16 Mr Fitzsimmons (who appeared for the Defendant) told me, and I accept, that on the return date of the Notice of Motion (23 June) he pointed out to those appearing for the Commissioner that the Commissioner would clearly be obliged to produce some documents, namely the complaints themselves, and in that way the Notice of Motion to set aside the subpoena was drawn too widely.
17 The other way documents would be able to be produced, notwithstanding the limitations of s 170, would be if there were documents that a witness was willing to produce. Mr Fitzsimmons told me that that was another point that was made to those appearing for the Commissioner on the first return date. Whilst I accept that that occurred, it is unfortunate that the solicitors for the Defendant did not follow those matters up in writing. The letter from the Defendant’s solicitors that followed the return date was the letter of 26 June 2009. It makes no reference to the matters discussed at the return date but simply referred to the Crown Solicitor’s letter of 23 June and said the Defendant did not press for further production of documents sought in paragraphs 6 and 7 of the subpoena.
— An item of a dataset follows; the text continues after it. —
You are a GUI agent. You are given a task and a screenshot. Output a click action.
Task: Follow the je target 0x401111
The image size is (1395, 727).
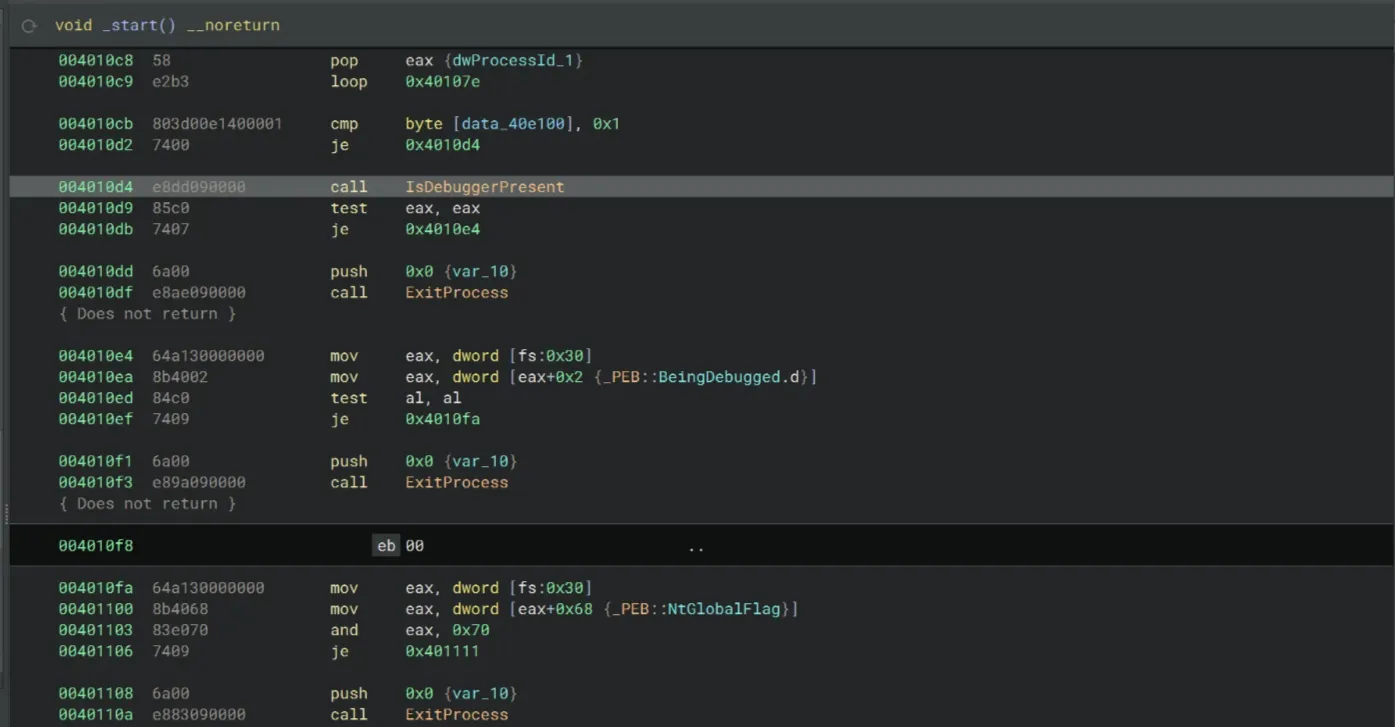point(442,652)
18 It is not clear why the Notice of Motion was not amended until 3 August 2009 although it seems clear that discussions were ongoing about the production of the documents required by the subpoena and Mr Doherty (who appeared for the Commissioner) recognised fairly quickly after he came into the matter (shortly before the commencement of the hearing) that the Notice of Motion was itself couched too widely.
19 Despite that, it seems to me that the Commissioner was justified in filing a Notice of Motion. After receipt of the subpoena, which on its face was couched too widely in the light of s 170, the Crown Solicitor endeavoured to point out the problems to the Defendant’s solicitors both by telephone and in writing. The letter of 8 December 2008 is detailed in its reasoning and in its reference to authority that tended to support the Commissioner’s position. Despite that, the Defendant continued to press for the production of documents in accordance with the subpoena.
20 I do not think it is any sufficient answer for the Defendant to say that the Notice of Motion itself should have been limited in the way the Amended Notice of Motion was. Had the Notice of Motion in its original form been determined it would have been open to the Court to require the production of the complaint documents notwithstanding that the Motion sought to set aside the whole of paragraphs 2-4.
21 On the other hand, the Commissioner ultimately came to accept that his Notice of Motion was couched too widely and was also, on being satisfied that there was a legitimate forensic purpose, prepared to produce a further class of documents.
22 I do not consider it appropriate in the circumstances that each of the parties should pay their own costs of the Notice of Motion because it was always appropriate for the Commissioner, having tried to persuade the Defendant of the legal position, to file a Notice of Motion to set aside those paragraphs of the subpoena. It appears, however, that the issue may have been unnecessarily prolonged by the width of the Notice of Motion as ultimately came to be accepted by the filing of the Amended Notice of Motion. Further, the Defendant was ultimately able to achieve obtaining two classes of documents by the issue of the subpoena documents the Commissioner accepted should be produced.
23 In all the circumstances, I consider it would be appropriate to order the Defendant to pay fifty per cent of the Commissioner’s costs of the Notice of Motion.
24 The Order of the Court is:
(1) The Defendant is to pay fifty per cent of the Commissioner of Police’s costs in respect of the Notice of Motion filed 2 June 2009.